Immer häufiger wird der Irak mit Vietnam verglichen: trotz haushoher militärischer Überlegenheit können die USA das Land nicht kontrollieren. Die Wirbelsturmkatastrophe in Louisiana und Mississippi bietet nun die Möglichkeit, ohne größeren Gesichtsverlust Teile der Nationalgarde aus dem Irak abzuziehen, weil die im Katastrophengebiet gebraucht wird. Beschämend, dass nur eine Naturkatastrophe solch furchtbaren Ausmaßes Präsident Bush begreiflich machen konnte, dass die wirklichen Herausforderungen des 21. Jahrhunderts nicht nach einem High Tech gestützten Imperialismus verlangen oder der Eroberung des Mars, sondern vor allem anderen den Erhalt angestammter Lebensräume des Menschen fordern. Dies gebietet mehr denn je, die Souveränität der Völker zu respektieren, auch wenn einer US-Regierung ihre gewählten oder auch nicht gewählten Repräsentanten missfallen.

Unter dem Eindruck einer Tragödie, der seit dem 29. August Hunderttausende Amerikaner ausgesetzt sind, verblasst in den Medien die Tragödie, die der Irak nahezu tagtäglich durchleben muss. Man denke an die Massenpanik, die am 31. August unter schiitischen Pilgern in Bagdad ausbrach und fast 1.000 Tote kostete. Vermutlich werden wir nie erfahren, ob es stimmt - was viele Schiiten glauben -, dass die Panik ein raffinierter, wahrscheinlich "sunnitischer" Terrorakt gewesen ist. Auf jeden Fall treibt das Unglück die Spaltung des Irak weiter voran, was aber kaum das Ziel der Terroristen sein dürfte. Eine Teilung des Landes ist, trotz aller Dementis, ein von den Amerikanern seit dem zweiten Golfkrieg 1991 angepeiltes Ziel und könnte - sollte eine Segmentierung denn tatsächlich Frieden bringen - letztlich auch von einer Mehrheit der Iraker akzeptiert werden. Nur ist der Weg dahin ebenso unklar wie die Frage, unter welchen Bedingungen sich die USA und ihre Alliierten endgültig zurückziehen. Mit wem eigentlich sollen eine Waffenruhe und ein belastbarer Frieden ausgehandelt werden?

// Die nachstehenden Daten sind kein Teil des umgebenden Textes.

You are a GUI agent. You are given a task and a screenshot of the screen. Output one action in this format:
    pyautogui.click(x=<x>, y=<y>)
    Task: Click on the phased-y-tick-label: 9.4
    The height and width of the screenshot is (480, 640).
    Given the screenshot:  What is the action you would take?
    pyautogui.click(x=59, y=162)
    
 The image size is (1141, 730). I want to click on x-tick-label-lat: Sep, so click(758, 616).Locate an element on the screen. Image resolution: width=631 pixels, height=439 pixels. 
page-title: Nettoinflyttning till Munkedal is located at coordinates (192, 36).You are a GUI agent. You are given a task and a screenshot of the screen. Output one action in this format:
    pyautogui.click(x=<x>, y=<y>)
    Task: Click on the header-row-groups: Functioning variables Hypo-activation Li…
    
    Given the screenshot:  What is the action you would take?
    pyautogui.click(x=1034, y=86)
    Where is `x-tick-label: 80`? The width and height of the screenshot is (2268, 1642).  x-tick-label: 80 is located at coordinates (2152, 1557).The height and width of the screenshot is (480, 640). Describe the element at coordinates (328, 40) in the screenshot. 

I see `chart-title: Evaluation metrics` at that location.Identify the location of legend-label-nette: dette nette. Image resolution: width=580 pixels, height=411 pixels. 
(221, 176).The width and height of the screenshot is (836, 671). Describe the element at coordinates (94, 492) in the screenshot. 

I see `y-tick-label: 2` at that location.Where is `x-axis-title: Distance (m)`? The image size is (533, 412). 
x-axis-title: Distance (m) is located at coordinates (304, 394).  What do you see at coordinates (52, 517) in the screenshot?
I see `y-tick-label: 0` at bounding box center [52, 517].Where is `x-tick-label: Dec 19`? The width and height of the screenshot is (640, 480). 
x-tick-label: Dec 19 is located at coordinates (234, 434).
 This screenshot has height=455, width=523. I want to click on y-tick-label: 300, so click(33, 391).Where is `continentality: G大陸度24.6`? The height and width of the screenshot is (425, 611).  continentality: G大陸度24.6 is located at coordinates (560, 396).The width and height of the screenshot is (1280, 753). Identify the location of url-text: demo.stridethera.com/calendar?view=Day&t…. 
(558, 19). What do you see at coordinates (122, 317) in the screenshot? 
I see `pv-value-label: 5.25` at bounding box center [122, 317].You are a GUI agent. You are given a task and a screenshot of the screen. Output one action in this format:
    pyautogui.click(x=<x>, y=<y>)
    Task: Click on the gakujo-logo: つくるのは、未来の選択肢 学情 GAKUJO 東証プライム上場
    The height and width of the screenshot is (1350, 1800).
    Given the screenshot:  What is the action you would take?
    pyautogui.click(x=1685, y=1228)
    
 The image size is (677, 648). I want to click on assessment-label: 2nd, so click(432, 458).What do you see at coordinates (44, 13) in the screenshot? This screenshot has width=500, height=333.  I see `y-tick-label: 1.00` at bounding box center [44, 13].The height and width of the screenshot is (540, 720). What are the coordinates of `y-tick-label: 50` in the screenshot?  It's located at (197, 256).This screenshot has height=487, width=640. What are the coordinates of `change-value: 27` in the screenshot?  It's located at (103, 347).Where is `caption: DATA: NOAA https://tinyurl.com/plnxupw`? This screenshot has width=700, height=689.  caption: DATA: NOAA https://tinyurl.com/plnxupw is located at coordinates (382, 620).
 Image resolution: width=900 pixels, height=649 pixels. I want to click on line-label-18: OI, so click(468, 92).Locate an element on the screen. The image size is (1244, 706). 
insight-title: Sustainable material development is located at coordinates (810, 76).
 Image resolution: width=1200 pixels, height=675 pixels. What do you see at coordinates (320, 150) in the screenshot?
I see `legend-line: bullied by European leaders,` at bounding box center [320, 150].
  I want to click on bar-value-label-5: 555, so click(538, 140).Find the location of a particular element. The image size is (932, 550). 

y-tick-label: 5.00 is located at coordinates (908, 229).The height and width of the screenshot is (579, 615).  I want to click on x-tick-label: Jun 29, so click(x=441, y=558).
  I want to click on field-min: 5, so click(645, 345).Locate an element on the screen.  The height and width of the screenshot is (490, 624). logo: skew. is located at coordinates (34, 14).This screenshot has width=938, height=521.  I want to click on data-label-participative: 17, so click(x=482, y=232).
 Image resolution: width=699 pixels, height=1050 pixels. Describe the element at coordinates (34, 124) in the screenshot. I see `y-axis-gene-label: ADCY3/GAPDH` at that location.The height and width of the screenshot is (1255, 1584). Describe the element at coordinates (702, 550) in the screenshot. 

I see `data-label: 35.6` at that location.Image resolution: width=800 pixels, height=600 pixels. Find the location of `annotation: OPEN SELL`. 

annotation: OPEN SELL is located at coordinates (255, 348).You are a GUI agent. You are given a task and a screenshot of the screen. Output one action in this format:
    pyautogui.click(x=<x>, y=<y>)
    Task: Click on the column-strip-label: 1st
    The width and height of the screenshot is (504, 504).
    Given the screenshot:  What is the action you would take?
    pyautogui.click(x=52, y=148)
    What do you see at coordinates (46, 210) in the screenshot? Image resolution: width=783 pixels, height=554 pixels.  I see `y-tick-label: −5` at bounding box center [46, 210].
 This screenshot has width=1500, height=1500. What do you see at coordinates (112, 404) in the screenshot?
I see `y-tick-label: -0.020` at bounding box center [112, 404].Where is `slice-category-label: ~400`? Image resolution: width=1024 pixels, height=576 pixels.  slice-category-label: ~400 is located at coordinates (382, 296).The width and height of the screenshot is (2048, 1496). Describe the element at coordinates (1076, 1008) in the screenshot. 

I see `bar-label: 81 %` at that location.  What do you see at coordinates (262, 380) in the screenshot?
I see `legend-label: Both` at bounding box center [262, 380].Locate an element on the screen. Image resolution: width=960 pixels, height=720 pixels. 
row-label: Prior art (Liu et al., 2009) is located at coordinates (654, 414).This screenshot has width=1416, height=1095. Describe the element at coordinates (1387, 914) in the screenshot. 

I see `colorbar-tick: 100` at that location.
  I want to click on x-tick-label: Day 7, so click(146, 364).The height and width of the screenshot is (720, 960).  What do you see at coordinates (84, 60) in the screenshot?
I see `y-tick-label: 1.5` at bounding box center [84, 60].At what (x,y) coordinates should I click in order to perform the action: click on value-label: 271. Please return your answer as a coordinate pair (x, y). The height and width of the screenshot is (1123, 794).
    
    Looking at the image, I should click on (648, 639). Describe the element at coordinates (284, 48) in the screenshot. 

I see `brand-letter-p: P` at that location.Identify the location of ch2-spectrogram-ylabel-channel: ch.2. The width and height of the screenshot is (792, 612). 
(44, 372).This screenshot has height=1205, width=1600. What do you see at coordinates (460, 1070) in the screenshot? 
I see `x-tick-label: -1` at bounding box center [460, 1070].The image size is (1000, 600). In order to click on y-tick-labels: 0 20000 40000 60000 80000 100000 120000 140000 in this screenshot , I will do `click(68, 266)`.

Wie ein Bumerang schlägt jetzt die von den USA, aber auch von Israel in den neunziger Jahren verfolgte Praxis zurück, politische Gegner wie Saddam Hussein oder Jassir Arafat vollends zu delegitimieren. Das widersprach jeder "Kriegsweisheit", die damit kalkuliert, dass man seine Ziele nie hundertprozentig erreicht und irgendwann - allein schon, um eigene Kräfte zu schonen - Verhandlungen notwendig sind. Das galt und gilt freilich unter Nationen, die gelernt haben, sich als ebenbürtig einzuschätzen. Wer hingegen einen Gegner seiner legitimen Streitkräfte beraubt und von Marionetten regieren lässt, bedient sich alter kolonialistischer Handlungsmuster, die zu bewaffneter Gegenwehr führen. Die Vorgänge im Irak so zu deuten, heißt nicht, deren Ergebnis als "revolutionäre Gewalt" zu begrüßen.

Die Crux der gegenwärtigen Lage besteht gerade darin, dass die aus dem Hinterhalt operierenden Kräfte zwar ständig stärker werden, aber tatsächlich von niemandem wirklich zu beurteilen sind. Weder ihre Identität, noch ihre Programme sind bekannt, um ernsthaft analysiert zu werden. Man erinnere sich: Dem Ende des Vietnam-Krieges gingen jahrelange Verhandlungen in Paris voraus, die erst beginnen konnten, als die Kriegsgegner ihre Legitimität gegenseitig anerkannten.

Abgesehen davon, dass die derzeit von Kurden und Schiiten gebildete Regierung in Bagdad ohne die Sunniten agiert, verfügt sie über viel zu wenig militärische Macht, um von ihren irakischen Gegenspielern anerkannt zu werden. Wenn diese Regierung Verhandlungen über den Abzug der Amerikaner führt, dürfte das ihr erster und letzter souveräner Akt gewesen sein. Es besteht die große Gefahr, dass anschließend afghanische Verhältnisse Einzug halten, weil eingesessene und eingewanderte Warlords um die Vorherrschaft kämpfen. Der Irak wäre nicht demokratisiert, sondern in archaisch anmutende Klein-Imperien zerfallen.